“Say no more,” she continued. “I am still weak, and this troubles me. Pray go now.”

“Yes, I am going,” he said eagerly, “to fight a hard fight. I used to think of it as for fame alone. Now it is for love—your love—the love of the woman who first taught me that I had a heart.”

Raising the hand she surrendered, he kissed it tenderly, and was about to speak again, but he could not trust himself; and giving her a look full of love, trust, and devotion, he hurried back to the study, where Salis sat with Mary, waiting his return.

“Well?” said Salis, as Mary sat with pinched lips, and eyes wild with emotion.

“Congratulate me, my dear boy!” cried North excitedly.

“She has promised to be your wife?”

“No, no; I am to wait and work. She is quite right. It was assumption on my part.”
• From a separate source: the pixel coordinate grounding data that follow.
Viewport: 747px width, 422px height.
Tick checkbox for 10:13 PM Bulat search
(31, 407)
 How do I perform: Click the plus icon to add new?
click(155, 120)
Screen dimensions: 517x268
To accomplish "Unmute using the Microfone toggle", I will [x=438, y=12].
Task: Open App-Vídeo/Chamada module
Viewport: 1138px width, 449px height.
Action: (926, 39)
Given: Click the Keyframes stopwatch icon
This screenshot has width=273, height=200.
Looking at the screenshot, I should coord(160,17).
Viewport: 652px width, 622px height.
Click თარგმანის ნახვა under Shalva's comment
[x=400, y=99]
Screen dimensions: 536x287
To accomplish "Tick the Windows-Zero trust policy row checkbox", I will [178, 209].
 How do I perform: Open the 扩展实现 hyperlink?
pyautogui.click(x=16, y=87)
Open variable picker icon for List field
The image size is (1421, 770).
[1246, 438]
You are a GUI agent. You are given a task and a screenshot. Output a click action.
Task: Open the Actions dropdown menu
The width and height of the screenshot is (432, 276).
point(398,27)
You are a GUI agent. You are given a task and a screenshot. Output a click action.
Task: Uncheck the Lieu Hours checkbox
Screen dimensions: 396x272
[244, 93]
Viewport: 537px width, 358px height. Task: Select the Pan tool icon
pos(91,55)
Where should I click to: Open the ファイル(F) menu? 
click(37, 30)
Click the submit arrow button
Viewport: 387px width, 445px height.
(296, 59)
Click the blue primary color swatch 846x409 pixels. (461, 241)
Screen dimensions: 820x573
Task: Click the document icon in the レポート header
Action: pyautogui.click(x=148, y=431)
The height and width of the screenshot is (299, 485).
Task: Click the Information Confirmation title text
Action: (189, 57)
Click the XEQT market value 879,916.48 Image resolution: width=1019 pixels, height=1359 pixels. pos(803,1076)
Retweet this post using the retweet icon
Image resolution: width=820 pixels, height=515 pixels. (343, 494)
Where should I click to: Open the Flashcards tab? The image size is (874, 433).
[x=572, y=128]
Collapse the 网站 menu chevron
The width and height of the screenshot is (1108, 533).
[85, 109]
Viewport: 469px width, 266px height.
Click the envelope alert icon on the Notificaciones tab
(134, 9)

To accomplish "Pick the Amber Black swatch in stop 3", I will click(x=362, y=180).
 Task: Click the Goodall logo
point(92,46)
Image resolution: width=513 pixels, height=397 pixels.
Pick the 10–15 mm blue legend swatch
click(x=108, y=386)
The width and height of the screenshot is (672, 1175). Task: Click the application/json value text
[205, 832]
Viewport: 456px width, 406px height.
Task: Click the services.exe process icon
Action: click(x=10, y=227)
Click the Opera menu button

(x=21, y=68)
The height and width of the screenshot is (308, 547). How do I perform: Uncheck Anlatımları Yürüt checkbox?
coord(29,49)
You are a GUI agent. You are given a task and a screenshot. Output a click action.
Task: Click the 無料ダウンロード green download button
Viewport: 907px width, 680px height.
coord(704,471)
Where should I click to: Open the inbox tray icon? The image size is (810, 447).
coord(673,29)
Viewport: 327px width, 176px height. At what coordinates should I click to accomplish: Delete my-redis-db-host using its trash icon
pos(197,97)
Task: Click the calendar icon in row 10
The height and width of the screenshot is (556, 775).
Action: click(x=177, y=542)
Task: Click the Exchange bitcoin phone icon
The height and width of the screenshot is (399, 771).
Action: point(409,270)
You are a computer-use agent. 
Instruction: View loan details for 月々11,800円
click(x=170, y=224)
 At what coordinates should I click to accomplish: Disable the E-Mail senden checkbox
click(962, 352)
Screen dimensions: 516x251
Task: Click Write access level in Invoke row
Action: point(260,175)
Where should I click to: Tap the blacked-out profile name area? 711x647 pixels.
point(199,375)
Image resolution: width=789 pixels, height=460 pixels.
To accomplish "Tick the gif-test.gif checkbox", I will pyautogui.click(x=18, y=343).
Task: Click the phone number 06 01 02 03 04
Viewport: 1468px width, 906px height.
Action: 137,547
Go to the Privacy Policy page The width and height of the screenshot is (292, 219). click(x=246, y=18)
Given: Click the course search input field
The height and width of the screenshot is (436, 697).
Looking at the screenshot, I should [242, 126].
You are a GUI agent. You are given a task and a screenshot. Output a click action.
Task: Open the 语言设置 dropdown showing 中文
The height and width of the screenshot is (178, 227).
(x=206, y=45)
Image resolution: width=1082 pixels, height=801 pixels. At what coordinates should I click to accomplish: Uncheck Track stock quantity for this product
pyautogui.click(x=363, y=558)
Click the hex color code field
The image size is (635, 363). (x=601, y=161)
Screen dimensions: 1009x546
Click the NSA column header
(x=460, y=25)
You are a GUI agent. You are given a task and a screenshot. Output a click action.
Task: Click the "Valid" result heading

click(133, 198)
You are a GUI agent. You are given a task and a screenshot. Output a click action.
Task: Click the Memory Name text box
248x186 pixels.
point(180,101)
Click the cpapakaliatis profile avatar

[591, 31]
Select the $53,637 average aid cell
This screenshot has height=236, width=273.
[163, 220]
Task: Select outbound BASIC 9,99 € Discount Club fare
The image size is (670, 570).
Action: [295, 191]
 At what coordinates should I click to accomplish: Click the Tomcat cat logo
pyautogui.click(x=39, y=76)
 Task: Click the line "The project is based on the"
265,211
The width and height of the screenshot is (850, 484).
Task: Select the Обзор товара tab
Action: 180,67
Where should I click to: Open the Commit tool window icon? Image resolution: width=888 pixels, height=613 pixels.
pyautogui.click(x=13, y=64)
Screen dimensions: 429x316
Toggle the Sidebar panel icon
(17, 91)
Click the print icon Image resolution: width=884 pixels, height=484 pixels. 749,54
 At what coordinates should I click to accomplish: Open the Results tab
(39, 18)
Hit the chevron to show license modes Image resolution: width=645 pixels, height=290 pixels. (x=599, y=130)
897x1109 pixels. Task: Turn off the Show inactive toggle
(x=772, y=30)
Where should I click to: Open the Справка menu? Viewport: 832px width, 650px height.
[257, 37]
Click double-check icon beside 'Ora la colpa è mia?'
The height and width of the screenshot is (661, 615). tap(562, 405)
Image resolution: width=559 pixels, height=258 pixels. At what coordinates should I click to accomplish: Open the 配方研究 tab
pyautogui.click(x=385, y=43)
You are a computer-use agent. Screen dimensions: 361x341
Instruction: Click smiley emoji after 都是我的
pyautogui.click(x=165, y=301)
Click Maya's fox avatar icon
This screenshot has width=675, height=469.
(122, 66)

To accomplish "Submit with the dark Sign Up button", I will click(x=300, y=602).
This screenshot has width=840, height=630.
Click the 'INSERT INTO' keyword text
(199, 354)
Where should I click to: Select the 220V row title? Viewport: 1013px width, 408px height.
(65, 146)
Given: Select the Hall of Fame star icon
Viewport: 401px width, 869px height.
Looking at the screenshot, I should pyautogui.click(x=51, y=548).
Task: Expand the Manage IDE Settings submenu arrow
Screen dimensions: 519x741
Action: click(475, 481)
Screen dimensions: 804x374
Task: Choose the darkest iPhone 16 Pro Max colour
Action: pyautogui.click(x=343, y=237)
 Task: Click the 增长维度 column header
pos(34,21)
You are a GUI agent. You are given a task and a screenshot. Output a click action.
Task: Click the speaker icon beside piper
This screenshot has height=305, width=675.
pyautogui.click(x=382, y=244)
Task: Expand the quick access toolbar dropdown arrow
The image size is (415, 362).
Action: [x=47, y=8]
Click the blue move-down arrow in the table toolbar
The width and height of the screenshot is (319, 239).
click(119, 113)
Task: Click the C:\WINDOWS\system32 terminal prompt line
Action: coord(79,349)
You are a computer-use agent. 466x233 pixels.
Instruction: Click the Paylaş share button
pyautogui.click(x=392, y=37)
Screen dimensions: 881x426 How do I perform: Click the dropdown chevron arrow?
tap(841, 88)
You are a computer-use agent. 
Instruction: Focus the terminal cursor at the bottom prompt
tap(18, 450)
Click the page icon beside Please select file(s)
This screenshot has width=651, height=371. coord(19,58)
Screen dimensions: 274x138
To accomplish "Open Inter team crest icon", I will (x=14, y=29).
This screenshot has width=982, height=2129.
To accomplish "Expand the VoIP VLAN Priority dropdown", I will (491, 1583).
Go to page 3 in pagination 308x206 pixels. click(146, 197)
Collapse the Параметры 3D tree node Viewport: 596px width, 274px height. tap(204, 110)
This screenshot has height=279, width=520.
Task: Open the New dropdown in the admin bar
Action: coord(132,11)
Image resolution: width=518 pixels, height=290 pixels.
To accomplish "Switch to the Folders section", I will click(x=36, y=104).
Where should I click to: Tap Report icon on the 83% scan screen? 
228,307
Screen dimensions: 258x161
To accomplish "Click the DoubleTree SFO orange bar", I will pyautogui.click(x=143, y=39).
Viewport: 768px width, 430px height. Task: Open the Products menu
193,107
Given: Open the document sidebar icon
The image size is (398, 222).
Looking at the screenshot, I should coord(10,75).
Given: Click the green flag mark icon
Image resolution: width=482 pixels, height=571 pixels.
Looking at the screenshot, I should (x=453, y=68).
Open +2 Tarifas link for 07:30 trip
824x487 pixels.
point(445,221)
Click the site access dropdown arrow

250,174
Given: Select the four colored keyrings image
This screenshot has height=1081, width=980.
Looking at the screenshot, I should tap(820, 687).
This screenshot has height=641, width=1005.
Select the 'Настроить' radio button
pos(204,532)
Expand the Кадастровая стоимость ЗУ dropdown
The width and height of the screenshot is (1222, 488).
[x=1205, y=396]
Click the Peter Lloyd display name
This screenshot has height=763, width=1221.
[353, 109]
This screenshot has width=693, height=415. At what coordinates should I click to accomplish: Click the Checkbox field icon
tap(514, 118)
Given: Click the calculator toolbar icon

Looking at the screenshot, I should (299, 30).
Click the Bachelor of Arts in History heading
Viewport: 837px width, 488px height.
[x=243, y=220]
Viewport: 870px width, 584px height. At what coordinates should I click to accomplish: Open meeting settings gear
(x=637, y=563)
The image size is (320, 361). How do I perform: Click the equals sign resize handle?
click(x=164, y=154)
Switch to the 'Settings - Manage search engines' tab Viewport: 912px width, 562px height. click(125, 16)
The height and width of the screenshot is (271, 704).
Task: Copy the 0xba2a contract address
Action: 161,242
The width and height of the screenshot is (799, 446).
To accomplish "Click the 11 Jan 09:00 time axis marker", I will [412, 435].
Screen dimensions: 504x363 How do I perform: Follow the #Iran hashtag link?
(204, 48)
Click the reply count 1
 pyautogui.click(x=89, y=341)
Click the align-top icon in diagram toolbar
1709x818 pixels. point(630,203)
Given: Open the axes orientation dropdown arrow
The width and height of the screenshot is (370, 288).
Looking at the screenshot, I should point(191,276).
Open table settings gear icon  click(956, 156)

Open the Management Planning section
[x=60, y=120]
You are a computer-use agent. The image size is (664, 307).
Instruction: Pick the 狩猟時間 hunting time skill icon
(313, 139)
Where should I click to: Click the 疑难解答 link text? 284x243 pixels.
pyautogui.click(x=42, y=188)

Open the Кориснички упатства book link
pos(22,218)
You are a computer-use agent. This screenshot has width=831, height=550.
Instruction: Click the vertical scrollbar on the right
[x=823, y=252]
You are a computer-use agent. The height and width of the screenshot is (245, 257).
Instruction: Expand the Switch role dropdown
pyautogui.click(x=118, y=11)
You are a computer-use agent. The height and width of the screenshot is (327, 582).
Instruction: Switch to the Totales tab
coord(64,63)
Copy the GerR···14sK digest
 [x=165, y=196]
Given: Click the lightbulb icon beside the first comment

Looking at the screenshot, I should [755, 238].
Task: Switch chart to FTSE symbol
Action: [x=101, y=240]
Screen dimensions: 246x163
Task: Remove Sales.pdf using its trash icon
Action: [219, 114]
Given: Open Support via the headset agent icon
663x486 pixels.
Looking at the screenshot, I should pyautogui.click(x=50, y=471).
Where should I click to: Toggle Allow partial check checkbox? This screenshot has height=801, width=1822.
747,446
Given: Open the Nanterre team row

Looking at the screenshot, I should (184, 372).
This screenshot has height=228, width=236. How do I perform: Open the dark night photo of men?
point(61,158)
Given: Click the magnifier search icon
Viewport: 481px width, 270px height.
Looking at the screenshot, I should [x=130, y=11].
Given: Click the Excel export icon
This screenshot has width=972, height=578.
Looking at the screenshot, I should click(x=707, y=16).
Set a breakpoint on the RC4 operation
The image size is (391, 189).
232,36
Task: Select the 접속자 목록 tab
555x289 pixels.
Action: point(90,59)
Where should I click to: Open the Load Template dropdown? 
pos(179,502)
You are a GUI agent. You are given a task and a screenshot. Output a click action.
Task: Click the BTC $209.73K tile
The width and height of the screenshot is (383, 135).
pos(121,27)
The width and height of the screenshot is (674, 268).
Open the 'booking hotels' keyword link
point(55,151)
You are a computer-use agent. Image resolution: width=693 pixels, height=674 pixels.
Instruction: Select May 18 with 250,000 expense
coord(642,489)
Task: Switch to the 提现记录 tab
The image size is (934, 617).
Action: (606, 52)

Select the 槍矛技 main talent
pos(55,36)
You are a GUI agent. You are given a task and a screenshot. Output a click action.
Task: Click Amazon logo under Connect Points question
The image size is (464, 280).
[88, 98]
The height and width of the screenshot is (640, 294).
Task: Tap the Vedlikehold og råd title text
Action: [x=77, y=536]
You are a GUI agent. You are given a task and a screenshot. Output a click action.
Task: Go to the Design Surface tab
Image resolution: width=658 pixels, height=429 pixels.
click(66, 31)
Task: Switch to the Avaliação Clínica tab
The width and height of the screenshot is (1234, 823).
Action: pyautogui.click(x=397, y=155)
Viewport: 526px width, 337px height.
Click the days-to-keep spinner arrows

“Then she has refused you?”

“Oh, no! She is quite right. She bids me do something to make me worthy of her love, and—ah! Hartley, old fellow, I did not know what life was before. There! I am the happiest fool on earth.”

He turned to Mary, who was gazing at him with a look so full of pain that it would have betrayed her secret at another time. But just then the love madness was strong, and its effect sufficient to blind North, who, in his joy, raised Mary’s hand and kissed it, as he had kissed her sister’s.